I'm too preoccupied with other things to write anything about Bellow. (It also seems the BBC was otherwise engaged too when it put together an obituary, as the picture it uses of an elderly Bellow is in fact an actor playing the part of Artur Sammler in Martin Amis' rather awful documentary about the writer). Instead, here are the opening two paragraphs of Gabriel Josipovici's introduction to the Viking Portable Bellow.
When we think of Saul Bellow’s work, we think of a certain tone of voice, a tone of voice that combines the utmost formality with the utmost desperation. We think of Mr Willis Mosby, diplomat and memoir writer, struggling for breath in the Mexican tomb and saying simply, "I must get out.

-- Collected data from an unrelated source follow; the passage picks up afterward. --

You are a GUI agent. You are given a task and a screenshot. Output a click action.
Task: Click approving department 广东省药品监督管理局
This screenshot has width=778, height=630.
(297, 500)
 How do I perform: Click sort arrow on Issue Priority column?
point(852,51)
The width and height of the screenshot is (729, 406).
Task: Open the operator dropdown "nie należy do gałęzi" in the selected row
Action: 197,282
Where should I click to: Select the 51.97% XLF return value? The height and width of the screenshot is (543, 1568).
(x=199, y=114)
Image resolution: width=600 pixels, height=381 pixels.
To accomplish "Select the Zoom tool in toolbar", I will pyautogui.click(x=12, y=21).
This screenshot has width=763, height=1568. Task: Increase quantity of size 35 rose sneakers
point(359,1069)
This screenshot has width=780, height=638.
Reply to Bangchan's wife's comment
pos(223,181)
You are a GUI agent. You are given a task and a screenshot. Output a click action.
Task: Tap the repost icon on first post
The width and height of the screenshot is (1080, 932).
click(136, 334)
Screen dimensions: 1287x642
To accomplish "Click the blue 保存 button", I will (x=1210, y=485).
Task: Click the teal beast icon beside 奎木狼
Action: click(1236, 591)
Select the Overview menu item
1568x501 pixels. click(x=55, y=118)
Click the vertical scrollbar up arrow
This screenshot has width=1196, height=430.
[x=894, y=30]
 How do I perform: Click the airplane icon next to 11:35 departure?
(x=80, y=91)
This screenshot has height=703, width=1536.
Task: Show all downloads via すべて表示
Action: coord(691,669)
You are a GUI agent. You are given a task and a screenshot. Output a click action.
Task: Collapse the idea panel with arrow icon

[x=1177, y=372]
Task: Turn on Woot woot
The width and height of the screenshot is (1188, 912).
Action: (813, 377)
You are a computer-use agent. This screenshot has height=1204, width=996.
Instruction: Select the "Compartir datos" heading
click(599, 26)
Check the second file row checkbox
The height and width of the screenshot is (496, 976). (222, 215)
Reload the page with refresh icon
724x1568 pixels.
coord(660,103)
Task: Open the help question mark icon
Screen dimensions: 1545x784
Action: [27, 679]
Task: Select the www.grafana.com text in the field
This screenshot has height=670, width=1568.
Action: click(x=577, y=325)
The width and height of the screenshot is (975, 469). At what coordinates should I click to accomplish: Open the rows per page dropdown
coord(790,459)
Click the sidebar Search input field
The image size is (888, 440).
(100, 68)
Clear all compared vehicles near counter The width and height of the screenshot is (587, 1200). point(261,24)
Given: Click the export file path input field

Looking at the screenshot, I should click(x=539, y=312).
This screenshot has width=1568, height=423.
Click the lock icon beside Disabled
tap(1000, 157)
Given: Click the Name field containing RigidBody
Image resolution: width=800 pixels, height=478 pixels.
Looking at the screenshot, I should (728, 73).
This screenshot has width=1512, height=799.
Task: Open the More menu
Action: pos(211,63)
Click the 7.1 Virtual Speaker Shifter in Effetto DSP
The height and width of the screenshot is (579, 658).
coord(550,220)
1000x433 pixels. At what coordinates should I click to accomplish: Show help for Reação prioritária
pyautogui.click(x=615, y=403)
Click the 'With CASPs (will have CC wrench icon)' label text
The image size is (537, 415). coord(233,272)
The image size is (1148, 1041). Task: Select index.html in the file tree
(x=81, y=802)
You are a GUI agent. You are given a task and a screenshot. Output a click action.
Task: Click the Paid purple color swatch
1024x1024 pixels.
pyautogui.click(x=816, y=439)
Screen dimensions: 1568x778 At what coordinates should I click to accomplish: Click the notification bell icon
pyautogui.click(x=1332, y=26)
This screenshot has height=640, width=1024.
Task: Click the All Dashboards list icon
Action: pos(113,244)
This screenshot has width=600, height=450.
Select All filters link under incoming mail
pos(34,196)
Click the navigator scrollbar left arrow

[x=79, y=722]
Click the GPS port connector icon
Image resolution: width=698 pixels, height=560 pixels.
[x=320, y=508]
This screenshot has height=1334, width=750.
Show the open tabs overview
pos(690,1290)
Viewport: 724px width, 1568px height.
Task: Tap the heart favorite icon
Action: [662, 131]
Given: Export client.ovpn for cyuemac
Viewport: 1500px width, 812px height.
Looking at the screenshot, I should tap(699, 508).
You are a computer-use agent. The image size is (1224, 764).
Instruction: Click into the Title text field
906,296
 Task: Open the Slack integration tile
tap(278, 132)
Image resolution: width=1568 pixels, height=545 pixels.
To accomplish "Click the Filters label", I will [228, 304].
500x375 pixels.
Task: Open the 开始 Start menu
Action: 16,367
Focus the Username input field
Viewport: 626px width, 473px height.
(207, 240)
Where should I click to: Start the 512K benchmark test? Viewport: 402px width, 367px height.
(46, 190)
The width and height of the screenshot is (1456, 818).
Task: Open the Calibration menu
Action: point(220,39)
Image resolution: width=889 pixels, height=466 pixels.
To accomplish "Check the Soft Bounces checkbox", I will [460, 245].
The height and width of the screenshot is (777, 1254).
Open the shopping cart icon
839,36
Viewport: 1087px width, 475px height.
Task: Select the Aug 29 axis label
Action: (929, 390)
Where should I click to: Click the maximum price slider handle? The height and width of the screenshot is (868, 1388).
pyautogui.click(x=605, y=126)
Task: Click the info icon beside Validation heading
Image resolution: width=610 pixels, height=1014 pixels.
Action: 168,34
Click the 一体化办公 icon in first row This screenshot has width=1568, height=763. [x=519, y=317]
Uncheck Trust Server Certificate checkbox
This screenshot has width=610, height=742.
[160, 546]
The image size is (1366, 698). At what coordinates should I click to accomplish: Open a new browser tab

Ladies, I find it very hard to breathe." Or of Herzog, one-time academic and historian of ideas, sitting alone with his thoughts in his crumbling country house and saying into the silence, "If I am out of my mind, it’s all right with me." But "think" is the wrong word here. Such phrases are not called up consciously into the mind; they surge into our throats, begging to be spoken, to be released by us into the outside world. And to give way to this impulse (submit to this discipline) is to experience a peculiar pleasure.
Bellow has been described as a great realist; a follower of Dreiser and the urban naturalist tradition; a great fantasist, especially in Henderson the Rain King; and as the last of the Yiddish storytellers. But these are ways of shrugging off the demands of that voice, of avoiding its implications by placing it safely in a literary or historical context. Bellow is too important a writer to have this done to him. His style, that tone of voice, emerges as an answer to his most pressing preoccupations, and what we need to do is to see how the two intertwine and reinforce each other, and how they are discovered and made manifest.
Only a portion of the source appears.